Neglect the metaverse, the Baoverse is open for enterprise

It’s hard not to be impressed by Bao, which started off as a food stall and has spiralled out to encompass several restaurants across London, a cookbook published by Phaidon, an online convenience store, and now an app. At each of these stages, Bao has shown a genuine commitment to design and creativity, and it’s no different for its latest venture.

Hato has now collaborated with the business to create the Baoverse app, set in a tiny, yet bustling, pixel city – drawn by Marcelo Colmenero – which includes recreations of all of Bao’s restaurants. Users earn digital currency, called Baocoin, for money spent with Bao, unlocking digital rewards as well as real-life ones such as the ability to skip the queue or enjoy a free cocktail.

A press release released by the food business describes it as an attempt to bridge the gap between online and offline, with co-founder Shin Tat Chung saying the ultimate ambition is for users to have real-life purchases echoed in their pixel city – meaning a T-shirt bought at a Bao restaurant would also mean a digital version for your app avatar.

There’s shades of Animal Crossing to the experience, which does a good job of feeling playful rather than a chore.
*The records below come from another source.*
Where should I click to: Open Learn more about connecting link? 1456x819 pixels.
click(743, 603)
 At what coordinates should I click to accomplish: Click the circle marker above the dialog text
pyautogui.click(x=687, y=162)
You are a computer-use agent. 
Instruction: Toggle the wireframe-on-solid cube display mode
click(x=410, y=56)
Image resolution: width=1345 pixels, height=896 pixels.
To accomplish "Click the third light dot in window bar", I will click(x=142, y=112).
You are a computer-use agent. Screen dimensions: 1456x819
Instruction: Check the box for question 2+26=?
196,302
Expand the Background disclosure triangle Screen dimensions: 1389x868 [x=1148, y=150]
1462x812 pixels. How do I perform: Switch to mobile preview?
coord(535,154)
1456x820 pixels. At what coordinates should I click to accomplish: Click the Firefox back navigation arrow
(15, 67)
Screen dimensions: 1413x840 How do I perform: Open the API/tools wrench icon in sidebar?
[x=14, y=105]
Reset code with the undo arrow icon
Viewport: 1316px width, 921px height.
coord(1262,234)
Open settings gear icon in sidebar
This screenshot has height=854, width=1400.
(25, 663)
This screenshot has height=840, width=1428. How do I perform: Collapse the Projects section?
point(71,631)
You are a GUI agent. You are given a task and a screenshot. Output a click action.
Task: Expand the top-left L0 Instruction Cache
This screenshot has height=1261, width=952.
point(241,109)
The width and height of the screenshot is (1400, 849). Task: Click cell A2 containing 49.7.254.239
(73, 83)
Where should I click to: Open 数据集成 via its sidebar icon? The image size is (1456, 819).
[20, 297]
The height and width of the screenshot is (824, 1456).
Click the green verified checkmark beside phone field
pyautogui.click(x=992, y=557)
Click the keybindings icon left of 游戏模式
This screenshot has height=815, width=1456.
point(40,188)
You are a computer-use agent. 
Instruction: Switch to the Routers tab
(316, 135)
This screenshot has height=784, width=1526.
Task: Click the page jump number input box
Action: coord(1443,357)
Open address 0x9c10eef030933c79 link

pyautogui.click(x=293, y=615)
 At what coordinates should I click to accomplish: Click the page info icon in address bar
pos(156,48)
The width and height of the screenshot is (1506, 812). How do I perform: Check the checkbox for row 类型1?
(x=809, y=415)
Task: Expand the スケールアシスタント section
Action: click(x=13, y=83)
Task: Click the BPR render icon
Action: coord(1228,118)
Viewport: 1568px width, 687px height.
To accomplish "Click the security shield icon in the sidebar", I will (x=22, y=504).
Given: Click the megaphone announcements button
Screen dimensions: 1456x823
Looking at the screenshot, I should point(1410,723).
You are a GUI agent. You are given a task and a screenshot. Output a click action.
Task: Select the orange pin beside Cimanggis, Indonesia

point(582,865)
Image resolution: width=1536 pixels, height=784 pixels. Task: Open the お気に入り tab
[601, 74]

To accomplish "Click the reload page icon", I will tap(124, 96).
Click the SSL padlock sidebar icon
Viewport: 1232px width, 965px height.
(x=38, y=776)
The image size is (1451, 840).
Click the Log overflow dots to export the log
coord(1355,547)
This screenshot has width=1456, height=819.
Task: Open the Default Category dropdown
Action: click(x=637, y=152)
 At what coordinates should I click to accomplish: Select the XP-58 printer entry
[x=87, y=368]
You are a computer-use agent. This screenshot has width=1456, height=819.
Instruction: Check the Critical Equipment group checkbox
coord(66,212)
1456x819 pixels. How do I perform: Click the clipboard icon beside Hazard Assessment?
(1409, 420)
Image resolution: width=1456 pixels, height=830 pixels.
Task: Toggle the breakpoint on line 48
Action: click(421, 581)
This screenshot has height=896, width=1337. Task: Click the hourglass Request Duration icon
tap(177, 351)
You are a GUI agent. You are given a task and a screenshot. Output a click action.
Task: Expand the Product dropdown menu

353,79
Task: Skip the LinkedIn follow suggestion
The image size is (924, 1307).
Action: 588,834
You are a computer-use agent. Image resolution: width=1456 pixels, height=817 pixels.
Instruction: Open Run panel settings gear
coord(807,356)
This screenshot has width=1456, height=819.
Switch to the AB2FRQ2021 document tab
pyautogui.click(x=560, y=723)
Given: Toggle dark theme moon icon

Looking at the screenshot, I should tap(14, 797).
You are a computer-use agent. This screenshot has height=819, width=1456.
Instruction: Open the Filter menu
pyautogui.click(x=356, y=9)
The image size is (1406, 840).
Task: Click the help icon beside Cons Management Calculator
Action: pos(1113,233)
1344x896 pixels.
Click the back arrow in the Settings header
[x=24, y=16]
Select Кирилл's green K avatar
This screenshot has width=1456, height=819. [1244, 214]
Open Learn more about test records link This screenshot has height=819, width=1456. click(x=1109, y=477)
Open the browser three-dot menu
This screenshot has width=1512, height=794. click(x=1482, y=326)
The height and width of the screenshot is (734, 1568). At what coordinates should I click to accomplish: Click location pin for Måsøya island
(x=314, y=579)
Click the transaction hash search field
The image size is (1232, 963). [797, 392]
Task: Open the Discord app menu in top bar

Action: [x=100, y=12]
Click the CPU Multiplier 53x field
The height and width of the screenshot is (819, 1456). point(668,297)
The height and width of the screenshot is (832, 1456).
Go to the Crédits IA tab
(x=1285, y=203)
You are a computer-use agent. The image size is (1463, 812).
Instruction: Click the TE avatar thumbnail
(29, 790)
An introductory email from Tom, ‘the Secretary of State for Transport at Bao’, describes how to use the app, explaining that everyone starts as a Tourist and gradually levels up to Resident, Citizen, and finally Family, depending on how many Bao destinations they’ve been to.

The Baoverse app is equally charming, letting users do the all-important job of reserving a place at a restaurant, as well as the less practical stuff (a Baodex includes menu items that are presumably unlocked as they’re ordered). Connecting real-life purchases to the app just needs a receipt code.

It’s the first venture from Not In Game, a new hospitality tech platform created by Hato founder Ken Kirton and Chung, with Kirton saying it’s designed to “disrupt the loyalty app industry by creating experiences that are more relatable to both customer and restaurant”. CR recently interviewed him for a piece discussing why food brands needed to create more playful digital experiences for their consumers, and he’s putting his ideas into practice here.